– This will be about the weirdest thing you see today (Sovereign Man, March 6, 2015):
You know that we talk a lot about the insane level of government interference in our lives. About what we can and cannot put in our bodies. The amount of interest we’re entitled to receive on our savings. Etc.
But I’m noticing now even more ridiculous trends of governments wanting to get involved in people’s sex lives.
Last year the Danish government promoted an initiative called “Do it for Denmark”, encouraging Danes to travel abroad and have sex while on holidays. They even have a pretty racy Youtube video featuring a scantily clad gorgeous blonde waiting to do her duty for her country and procreate.
Singapore as well has a catchy jingle about going out and making babies, brought to you by the same guys who did the Mentos theme song.
The Swedish government actually spent taxpayer money on its new genitals song, so it can start indoctrinating children early on how they can make babies.
Here in Japan, which has one of the lowest birthrates in the world, the government is desperate to find solutions to what it calls its libido crisis.
According to their data, Japanese men aren’t terribly interested in sex and the women find sex to be bothersome.
Japanese being expert process engineers are coming up with a government solution to reengineer sexual desire in their country.
(I have to imagine that if this solution reached US soil, the government option would include the smooth sounds of Barack Obama whispering some pillow talk: “C’mon, lemme give you this big tax cut, baby…”)
Easily the most ridiculous solution they came up with is to impose a ‘handsome tax’ on attractive men. I thought this was a headline from the Onion, the greatest news source in the world, but it turned out to be true.
The idea being that if you tax handsome men, then less attractive men would have more money and hence be able to attract women.
The thing that many of these countries have in common, Japan, Denmark, etc., is a rapidly declining birthrate.
A declining birthrate is disastrous for an economy, particularly for an ageing place like Japan.
Ironically, the oldest person in the world turned 117 years old yesterday—and no surprise that she’s Japanese. In fact, Japan is home to one of the oldest populations in the world and has one of the longest life expectancies.

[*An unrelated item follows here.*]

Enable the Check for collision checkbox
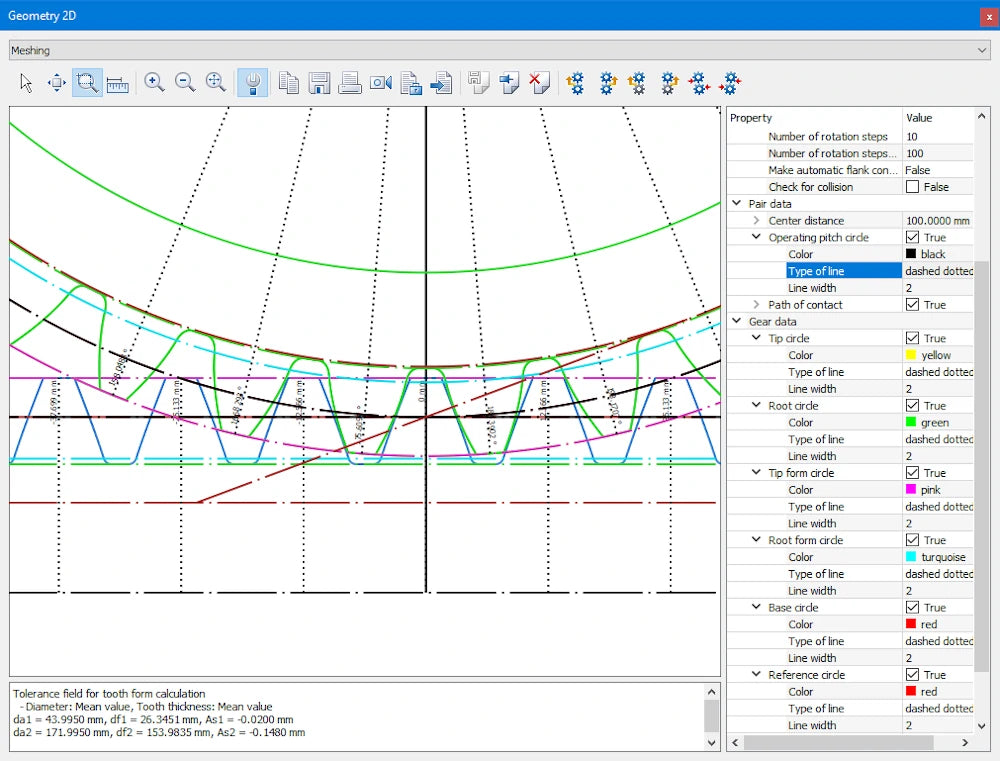The width and height of the screenshot is (1000, 761). [x=912, y=187]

Curiously they also have one of the largest pension programs in the world. You put all that together and you have fewer and fewer young people paying more and more of their income to support a disproportionately large population of retirees who are living for decades after they stop working.
Each one of these governments is trying to find a solution to fix this unsustainable fiscal problem.
In Denmark they seem to think that people aren’t going on vacation enough. In Japan they think it’s a problem of sexual desire. But in actuality it has everything to do with cost of living.
Month to month, year to year, it’s hard to notice the subtle changes in costs of living and standards of living, but after a long period of time it’s easy to look back and remember how things used to be.
You used to be able to support a family on a single income. You used to be able to afford medical care and higher education.
It’s often said that the greatest expense that someone will have in their life is his or her home. That’s total nonsense.
Now, I’m not saying it’s not worth it, but the biggest expense most people will have is family, and particularly children.
And after years and years of suffering through pitiful, destructive policies that have chronically made people less prosperous, it’s no surprise that they’re coming to the conclusion—you know, we can’t really afford to have a child right now.
There are consequences to conjuring money out of thin air. There are consequences to destructive policies.
So destructive in fact that central bankers and politicians even have the power to make a population disappear.
How ironic that they try to fix their own problem by trying to introduce themselves into our bedrooms.